Going through the data below, please show each line containing the string "will".

:: Task inputs

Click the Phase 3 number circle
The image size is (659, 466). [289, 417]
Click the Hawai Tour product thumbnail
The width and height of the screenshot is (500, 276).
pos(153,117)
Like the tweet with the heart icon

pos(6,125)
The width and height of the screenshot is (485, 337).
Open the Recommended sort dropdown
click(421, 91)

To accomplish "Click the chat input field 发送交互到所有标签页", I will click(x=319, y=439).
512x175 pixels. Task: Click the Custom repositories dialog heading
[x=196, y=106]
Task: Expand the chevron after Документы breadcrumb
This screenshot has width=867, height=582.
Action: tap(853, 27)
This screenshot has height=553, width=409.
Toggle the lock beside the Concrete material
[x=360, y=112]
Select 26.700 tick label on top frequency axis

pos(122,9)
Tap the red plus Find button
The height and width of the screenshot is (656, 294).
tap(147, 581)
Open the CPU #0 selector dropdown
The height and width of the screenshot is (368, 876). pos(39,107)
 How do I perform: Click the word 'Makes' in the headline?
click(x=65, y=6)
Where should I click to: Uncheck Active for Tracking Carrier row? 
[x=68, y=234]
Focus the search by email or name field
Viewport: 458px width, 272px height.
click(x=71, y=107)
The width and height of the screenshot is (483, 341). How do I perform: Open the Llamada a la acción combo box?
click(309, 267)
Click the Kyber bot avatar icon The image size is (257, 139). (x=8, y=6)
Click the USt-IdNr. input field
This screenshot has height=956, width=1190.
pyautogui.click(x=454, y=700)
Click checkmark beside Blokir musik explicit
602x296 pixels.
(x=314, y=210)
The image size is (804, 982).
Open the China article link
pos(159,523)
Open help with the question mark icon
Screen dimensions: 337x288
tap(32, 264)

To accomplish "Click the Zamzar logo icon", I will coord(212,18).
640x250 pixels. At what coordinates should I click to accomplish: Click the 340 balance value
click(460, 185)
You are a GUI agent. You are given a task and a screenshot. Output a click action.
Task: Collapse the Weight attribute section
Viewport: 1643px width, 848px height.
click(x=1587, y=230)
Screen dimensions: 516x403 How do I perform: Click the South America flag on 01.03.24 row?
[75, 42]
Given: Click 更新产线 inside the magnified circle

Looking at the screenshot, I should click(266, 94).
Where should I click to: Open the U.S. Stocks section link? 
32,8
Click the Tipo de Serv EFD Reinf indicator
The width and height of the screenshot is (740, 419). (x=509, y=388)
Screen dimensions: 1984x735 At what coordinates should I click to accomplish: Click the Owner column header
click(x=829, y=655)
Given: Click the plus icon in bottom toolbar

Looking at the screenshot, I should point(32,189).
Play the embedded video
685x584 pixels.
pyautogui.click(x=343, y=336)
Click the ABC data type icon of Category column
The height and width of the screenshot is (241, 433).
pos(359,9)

::::

§ **Task solution**
To accomplish "Click the chat input field 发送交互到所有标签页", I will click(x=319, y=439).
To accomplish "Click the Zamzar logo icon", I will coord(212,18).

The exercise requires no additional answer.